Why should another programming language be used for python cryptography?
I think this is a disadvantage for a programming language that can't do it itself.
Interesting. If I understand correctly, Android is currently Tier 2 without host tools, i.e. I'd probably expect the installation to fail entirely. What does rustup toolchain list show?
Last I checked, rustup doesn't work because it doesn't detect the platform correctly. You need to add the its-pointless repo and then run pkg install rust. I think if you try pkg install rust first, it'll tell you how to add the repo.
Because Python is incredibly slow. Basically because it is an interpreted language and makes use of a garbage collector. All performance sensitive work done in Python is actually done in a language that compiles to fast native code. Like C, C++ and now Rust.

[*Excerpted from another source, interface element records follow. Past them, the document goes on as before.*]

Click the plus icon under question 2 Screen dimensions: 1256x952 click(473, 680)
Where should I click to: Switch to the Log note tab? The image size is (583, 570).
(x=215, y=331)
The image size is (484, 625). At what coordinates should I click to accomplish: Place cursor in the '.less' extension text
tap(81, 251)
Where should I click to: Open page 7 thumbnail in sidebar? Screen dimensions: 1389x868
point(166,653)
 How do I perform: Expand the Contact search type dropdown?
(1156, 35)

Yes, that is a disadvantage of using language systems like Python. Typically less of a disadvantage if the code Python depends on in written in C/C++ as they have been everywhere for decades.
Adding Rust as a dependency of Python cryptography was very controversial for this exact reason. Their FAQ addresses the upsides but not really this downside of their decision.
It's definitely not a problem with the language. It's most likely a problem with rustup. You can try installing rustc/cargo/std from your package manager, but the way most likely to succeed would be to cross-compile rustc/cargo/std from a different platform and copy it over.
The illegal instruction error immediately strongly suggests that the cargo binary you want to run has been compiled for a CPU other than the one you actually have there.
How can We build a cargo project for the one you have there?
Shouldn't it do this automatically? lscpu (or dpkg --print-architecture) Display information about the CPU architecture.